A good friend and former colleague of mine was married in August in Olean, NY. By the way, I think it is important to know that Olean is only about 20 miles closer to Albany than it is to Toledo, OH.

Given that we were practically going to be in the Rust Belt, we decided to make a long weekend out of the journey. So we left Albany on Friday and headed towards Keuka Lake in the Finger Lakes region. Diane had planned a trip to four wineries, all of which were spectacular. We visited Hunts, Dr. Frank's, Blue Heron, and Bully Hill. All were spectacular. By the way, there is no fee to do a wine tasting at Dr. Frank's. Just sayin'.We stayed in Bath, NY that night, which is a very ironic name for a Western New York town. When we went out looking for a place to eat that night, we stumbled across the Bath Town Fair. And it had all the glitz and glamour of a Town Fair. There were of course the rides, fried things to eat in the shape of a stick or a ball, and mullets. Note to my cautious readers: Do not be tricked to ride "The Scrambler." Trust me, it will nauseate you.
We decided that it was probably not a good idea to eat carnival food, since we were going to be on the road for the next few days. We ended up finding an old hotel in the town which was still open and serving food. We walked in to a near empty establishment with an older lady sitting at a table, a lone traveler at the bar, and an older gentleman (who we later learned was the owner) behind the bar. My burger at this joint cost me a cool $3.75.

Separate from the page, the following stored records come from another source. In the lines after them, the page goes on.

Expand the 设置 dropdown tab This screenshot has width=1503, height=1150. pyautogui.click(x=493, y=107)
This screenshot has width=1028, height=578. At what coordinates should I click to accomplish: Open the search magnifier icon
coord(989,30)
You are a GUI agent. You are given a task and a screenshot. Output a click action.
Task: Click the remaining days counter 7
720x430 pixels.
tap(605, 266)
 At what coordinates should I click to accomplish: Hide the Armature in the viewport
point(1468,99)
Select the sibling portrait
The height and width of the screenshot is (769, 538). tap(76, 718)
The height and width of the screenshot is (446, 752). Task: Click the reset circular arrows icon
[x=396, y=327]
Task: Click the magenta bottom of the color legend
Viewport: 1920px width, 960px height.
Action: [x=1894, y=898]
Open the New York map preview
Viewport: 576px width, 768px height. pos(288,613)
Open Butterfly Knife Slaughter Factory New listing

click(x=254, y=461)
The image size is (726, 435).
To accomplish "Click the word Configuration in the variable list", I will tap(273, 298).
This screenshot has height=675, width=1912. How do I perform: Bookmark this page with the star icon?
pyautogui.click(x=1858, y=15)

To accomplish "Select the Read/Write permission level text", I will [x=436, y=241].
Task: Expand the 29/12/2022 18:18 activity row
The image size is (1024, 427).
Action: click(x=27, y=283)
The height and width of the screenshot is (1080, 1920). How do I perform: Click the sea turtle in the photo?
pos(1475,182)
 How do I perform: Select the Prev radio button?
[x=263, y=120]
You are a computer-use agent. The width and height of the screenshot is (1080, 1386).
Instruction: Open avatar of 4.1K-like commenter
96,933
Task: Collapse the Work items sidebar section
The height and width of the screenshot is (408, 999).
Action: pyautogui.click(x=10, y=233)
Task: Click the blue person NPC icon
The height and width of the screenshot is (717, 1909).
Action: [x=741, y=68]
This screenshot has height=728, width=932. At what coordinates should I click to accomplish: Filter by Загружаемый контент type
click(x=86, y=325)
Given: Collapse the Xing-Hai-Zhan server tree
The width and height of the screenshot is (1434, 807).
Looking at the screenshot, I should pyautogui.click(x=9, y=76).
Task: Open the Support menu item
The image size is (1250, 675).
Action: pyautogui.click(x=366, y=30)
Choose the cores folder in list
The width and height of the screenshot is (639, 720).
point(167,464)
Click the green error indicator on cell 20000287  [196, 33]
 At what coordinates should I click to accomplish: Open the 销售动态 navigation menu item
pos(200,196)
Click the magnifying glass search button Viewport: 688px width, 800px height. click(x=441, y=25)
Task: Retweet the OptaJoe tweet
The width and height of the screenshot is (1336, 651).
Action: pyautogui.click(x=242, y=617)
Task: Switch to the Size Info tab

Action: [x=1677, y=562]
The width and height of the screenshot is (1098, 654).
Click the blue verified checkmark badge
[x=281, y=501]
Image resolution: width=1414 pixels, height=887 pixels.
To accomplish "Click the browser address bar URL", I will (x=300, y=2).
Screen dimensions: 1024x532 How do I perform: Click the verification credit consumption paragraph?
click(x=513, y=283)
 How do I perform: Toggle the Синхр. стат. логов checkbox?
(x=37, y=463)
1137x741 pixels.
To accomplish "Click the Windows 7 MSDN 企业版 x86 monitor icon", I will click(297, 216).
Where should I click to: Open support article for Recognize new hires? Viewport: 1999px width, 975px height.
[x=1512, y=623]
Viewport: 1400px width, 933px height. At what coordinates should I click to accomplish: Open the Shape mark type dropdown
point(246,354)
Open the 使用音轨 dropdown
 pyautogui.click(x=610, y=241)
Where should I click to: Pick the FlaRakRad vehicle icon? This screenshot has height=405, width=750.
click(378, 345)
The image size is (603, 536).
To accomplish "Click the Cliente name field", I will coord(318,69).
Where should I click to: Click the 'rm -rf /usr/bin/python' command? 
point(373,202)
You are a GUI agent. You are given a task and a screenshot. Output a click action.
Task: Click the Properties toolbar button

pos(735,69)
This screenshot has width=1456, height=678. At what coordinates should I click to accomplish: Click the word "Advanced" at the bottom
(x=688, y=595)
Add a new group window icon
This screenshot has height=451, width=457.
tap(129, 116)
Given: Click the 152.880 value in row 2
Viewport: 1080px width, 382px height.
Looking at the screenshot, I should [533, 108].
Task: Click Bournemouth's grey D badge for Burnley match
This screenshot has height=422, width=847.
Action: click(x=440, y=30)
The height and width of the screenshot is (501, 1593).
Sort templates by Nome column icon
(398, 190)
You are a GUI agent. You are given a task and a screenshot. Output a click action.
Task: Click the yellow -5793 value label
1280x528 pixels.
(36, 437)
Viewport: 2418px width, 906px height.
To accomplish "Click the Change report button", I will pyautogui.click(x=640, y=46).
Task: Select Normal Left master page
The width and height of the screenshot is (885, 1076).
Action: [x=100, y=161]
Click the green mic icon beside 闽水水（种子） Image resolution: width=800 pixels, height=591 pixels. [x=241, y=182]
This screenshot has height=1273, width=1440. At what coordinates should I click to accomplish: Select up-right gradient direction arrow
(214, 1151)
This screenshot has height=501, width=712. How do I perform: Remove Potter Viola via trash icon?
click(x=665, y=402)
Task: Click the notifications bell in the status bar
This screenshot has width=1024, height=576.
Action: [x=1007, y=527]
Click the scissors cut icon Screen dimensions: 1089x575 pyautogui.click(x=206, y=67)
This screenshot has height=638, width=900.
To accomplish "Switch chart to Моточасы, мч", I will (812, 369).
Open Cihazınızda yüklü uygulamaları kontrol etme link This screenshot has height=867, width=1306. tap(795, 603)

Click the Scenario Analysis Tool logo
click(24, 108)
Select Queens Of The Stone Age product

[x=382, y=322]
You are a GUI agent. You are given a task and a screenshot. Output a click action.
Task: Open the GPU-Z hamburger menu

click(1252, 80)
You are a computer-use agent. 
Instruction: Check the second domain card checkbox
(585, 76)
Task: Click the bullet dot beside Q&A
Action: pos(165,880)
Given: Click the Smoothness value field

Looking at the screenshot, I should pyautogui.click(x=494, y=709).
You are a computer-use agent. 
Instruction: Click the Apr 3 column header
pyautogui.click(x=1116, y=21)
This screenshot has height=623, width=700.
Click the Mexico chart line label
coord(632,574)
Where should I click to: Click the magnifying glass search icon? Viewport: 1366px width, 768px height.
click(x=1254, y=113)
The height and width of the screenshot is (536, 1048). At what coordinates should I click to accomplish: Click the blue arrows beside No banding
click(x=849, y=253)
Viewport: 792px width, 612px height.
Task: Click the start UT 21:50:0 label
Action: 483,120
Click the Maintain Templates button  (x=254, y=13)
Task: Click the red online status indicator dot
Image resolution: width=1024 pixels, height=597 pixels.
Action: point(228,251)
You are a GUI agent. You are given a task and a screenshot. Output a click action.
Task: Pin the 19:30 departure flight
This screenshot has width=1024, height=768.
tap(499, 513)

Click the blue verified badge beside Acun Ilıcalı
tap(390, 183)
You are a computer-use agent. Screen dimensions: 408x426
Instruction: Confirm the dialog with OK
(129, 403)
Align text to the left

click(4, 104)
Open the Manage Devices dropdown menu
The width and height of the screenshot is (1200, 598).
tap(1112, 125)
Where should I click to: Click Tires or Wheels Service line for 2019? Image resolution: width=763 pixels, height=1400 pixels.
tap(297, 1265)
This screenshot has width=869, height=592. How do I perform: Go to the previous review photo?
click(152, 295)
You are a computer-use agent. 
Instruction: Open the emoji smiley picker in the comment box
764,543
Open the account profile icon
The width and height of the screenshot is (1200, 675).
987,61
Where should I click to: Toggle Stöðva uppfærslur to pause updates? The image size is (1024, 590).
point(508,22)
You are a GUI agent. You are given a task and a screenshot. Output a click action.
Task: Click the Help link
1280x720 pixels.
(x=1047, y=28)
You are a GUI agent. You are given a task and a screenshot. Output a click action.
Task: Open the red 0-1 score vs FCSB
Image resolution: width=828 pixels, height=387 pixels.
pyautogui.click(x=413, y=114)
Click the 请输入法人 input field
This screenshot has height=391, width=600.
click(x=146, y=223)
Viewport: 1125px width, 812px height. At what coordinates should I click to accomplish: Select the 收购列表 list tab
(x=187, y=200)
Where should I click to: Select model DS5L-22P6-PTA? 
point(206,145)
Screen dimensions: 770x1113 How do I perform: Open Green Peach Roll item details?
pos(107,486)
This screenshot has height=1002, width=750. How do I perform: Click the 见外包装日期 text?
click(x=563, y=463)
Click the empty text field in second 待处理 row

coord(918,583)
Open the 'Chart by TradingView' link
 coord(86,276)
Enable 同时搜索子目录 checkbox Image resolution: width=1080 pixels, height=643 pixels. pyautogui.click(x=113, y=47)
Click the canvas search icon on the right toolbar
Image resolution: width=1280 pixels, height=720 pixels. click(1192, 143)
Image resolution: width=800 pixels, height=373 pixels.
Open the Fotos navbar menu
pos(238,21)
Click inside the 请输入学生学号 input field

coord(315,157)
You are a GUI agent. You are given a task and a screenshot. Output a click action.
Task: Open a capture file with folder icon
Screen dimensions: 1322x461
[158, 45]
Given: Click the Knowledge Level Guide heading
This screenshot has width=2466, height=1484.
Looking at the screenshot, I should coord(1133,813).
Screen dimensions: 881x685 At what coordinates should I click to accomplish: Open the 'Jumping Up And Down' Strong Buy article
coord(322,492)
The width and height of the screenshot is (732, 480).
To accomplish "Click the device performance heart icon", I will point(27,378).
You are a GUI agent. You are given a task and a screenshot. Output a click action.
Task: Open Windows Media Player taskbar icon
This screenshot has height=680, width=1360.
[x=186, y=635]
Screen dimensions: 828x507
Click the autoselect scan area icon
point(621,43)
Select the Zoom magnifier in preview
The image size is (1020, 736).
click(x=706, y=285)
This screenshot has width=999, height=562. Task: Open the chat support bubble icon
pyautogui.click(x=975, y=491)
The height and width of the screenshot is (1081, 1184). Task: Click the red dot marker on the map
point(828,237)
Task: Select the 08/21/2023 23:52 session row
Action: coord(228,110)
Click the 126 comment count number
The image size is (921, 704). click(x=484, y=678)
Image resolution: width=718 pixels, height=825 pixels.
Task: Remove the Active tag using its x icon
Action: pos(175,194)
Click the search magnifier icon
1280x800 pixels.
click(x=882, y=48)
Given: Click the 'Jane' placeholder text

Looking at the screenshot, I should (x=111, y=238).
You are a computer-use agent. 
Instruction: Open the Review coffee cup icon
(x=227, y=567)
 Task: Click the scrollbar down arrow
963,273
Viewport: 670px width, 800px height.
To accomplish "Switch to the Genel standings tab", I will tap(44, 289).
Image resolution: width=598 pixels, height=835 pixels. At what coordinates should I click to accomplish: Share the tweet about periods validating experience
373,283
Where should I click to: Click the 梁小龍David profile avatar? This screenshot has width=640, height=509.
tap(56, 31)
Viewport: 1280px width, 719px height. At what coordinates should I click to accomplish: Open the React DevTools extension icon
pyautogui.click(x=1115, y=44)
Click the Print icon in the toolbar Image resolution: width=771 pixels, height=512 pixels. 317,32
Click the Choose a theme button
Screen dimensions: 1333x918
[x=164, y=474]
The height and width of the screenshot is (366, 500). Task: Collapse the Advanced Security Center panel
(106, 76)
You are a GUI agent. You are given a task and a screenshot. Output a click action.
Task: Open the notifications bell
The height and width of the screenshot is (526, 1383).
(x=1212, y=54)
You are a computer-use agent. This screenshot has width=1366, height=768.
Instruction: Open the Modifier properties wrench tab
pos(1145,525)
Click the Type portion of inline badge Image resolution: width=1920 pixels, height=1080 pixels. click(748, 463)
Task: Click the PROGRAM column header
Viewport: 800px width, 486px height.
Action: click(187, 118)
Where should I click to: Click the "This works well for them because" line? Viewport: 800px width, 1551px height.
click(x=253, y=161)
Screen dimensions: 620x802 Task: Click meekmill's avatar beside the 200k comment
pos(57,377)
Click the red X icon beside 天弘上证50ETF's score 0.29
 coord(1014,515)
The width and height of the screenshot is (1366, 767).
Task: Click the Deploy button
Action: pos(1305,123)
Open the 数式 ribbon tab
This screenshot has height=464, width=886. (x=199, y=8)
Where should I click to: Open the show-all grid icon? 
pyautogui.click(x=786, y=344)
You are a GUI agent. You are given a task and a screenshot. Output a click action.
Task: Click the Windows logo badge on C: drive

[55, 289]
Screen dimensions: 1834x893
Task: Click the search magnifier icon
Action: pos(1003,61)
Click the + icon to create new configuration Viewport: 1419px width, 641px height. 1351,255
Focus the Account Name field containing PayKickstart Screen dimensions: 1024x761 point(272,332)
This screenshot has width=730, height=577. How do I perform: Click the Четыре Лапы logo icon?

This meal was actually a very underrated part of the trip. The owner of the hotel (the Old Northern) had that folksy charm that I thought only existed in 1980's movies. A traveler who had been sent over by the Super 8 came in while we were eating and asked if there were any rooms available for him and his wife. The owner told him, "The bridal suite is available." The traveler paused and asked, "What is it going to cost me?" " It's $67 if you pay cash, $70 credit." Diane and I smirked at this point. First of all, this guy had just probably filled his most expensive room, and second of all, his most expensive room costs $67. He was, by the way, very proud of himself for having let that room out - he exclaimed as much to the lady sitting at the table by herself. When I went to pay for the check, he said, "Give me a $100 and we'll call it even." The meal, plus the very generous tip was a $32 American.

From there we made our way to Olean. On the way we stopped at Allegany State Park for a picnic so that Diane could show me around. We ended up having a nice picnic by the lake in the park, and it was so nice that we didn't leave the park for the wedding until 3pm. The problem, you see, is that the ceremony started at 3:30pm and Olean was about 18 miles away. But we made it by the skin of our teeth. It was a beautiful ceremony in what was an old library that has been converted to a restaurant. The food was great, the newlyweds were stunning, and I even danced without the assistance of alcohol.From there, it was onward and upward towards the greater Buffalo/Niagara area. We had planned to visit the falls and stay on the Canadian side the last night before heading home. So on Sunday afternoon we walked around the American side of the Falls. That night we had dinner at Margaritaville to celebrate my birthday (and where we coincidentally ran into - or rather, were run into - by the newlyweds!) and afterwards we walked around the Canadian side of the Falls before turning in for the night.
On Monday morning we had one last hurrah at the Falls - we went on the Maid of the Mist. I highly recommend this if you have the opportunity. I have an affinity for bodies of water, and you get such a close up feeling for the power of water at the Falls. I don't know how one cannot be impressed by the sound of the Falls. Truly remarkable.As a side note, I think Diane wanted to do this because apparently some characters from The Office named Jim and Pam also went on this ride. Whatever.

After that, it was time to head home to see the Maid of the Misty Cat as I call her.That concludes this installment of Chasing Waterfalls. Please tune in for the next installment sometime after our October/November visit to Iguazu Falls.